→ **Try it**:
Entries follow. Give back exactly the lines starting at the one containing "This screenshot has height=465, width=1401." and ending at the one containing "Task: Click gray X icon for Zinc Alloy D-Ring", and no other lines.

→ **Record set**:

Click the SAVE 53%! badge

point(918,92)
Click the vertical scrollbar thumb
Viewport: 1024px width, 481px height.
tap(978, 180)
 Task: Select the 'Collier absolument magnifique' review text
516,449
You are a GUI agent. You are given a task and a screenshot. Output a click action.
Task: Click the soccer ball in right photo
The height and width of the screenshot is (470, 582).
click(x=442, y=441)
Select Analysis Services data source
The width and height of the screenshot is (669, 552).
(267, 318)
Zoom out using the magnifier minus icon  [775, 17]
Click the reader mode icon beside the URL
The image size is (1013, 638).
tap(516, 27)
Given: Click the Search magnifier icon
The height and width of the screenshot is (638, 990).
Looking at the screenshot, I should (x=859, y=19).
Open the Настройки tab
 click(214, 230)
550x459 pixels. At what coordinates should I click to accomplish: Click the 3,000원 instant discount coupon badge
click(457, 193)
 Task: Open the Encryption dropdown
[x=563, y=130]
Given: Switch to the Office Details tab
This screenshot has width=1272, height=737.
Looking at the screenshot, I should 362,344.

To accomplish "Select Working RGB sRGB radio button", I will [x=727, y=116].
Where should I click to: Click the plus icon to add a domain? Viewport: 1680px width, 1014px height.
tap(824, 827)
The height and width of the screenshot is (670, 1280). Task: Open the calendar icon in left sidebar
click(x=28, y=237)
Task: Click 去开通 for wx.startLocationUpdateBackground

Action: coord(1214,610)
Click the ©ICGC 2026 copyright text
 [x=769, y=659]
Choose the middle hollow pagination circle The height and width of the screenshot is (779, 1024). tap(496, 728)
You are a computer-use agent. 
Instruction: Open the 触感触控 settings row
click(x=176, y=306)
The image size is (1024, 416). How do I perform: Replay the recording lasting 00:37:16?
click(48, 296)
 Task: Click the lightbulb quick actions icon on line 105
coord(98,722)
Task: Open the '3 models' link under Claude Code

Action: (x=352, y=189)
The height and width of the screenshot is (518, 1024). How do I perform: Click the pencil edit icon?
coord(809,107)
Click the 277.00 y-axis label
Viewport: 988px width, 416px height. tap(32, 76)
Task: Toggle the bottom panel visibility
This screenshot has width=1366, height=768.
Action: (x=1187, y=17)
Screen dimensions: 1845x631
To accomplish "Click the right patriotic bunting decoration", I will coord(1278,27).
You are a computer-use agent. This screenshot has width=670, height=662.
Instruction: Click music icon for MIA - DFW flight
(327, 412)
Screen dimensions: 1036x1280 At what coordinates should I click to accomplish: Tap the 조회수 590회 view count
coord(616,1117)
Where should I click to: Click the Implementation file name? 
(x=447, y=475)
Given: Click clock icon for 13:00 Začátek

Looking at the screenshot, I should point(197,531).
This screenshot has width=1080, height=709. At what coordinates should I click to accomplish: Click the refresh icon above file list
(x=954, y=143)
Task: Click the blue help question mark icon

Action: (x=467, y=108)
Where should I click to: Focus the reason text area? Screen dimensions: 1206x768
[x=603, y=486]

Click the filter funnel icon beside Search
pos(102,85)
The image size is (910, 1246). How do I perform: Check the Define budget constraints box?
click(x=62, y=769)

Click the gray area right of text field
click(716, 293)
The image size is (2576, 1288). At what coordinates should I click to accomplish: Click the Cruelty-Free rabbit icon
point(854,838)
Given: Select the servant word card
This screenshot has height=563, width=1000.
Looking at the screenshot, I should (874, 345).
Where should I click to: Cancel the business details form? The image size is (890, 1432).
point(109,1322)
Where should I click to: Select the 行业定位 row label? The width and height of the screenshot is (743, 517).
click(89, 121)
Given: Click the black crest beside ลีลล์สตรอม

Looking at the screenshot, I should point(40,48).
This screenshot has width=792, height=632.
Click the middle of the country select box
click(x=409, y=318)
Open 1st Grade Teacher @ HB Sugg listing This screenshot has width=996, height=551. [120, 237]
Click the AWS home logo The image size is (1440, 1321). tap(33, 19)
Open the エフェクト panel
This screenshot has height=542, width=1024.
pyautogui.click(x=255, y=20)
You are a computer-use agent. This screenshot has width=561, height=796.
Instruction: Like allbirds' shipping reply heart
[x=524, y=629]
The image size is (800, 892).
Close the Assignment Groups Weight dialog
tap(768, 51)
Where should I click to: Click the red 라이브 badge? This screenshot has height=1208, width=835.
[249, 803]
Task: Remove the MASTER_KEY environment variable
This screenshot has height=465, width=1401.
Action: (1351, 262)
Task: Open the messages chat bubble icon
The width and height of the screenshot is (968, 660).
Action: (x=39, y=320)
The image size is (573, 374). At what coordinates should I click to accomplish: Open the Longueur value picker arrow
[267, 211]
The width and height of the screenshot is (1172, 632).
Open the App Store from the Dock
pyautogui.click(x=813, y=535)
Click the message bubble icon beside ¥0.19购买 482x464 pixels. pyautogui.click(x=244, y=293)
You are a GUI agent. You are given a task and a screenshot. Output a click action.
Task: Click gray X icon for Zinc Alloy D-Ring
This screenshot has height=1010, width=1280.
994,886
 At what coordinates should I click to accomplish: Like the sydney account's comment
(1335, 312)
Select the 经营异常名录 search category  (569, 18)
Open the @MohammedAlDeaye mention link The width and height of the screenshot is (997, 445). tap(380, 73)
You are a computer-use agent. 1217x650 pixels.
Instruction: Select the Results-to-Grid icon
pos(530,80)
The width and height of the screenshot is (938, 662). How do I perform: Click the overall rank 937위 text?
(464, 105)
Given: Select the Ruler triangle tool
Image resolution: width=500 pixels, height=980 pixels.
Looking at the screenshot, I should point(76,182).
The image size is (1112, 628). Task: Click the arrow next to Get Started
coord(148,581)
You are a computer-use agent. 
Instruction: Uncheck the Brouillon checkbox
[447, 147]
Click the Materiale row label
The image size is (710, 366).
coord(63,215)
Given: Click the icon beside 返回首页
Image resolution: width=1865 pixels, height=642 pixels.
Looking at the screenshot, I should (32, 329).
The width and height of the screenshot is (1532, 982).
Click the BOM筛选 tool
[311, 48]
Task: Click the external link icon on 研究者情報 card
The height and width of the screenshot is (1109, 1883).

→ **Your solution**:
This screenshot has height=465, width=1401.
Action: (1351, 262)
Task: Open the messages chat bubble icon
The width and height of the screenshot is (968, 660).
Action: (x=39, y=320)
The image size is (573, 374). At what coordinates should I click to accomplish: Open the Longueur value picker arrow
[267, 211]
The width and height of the screenshot is (1172, 632).
Open the App Store from the Dock
pyautogui.click(x=813, y=535)
Click the message bubble icon beside ¥0.19购买 482x464 pixels. pyautogui.click(x=244, y=293)
You are a GUI agent. You are given a task and a screenshot. Output a click action.
Task: Click gray X icon for Zinc Alloy D-Ring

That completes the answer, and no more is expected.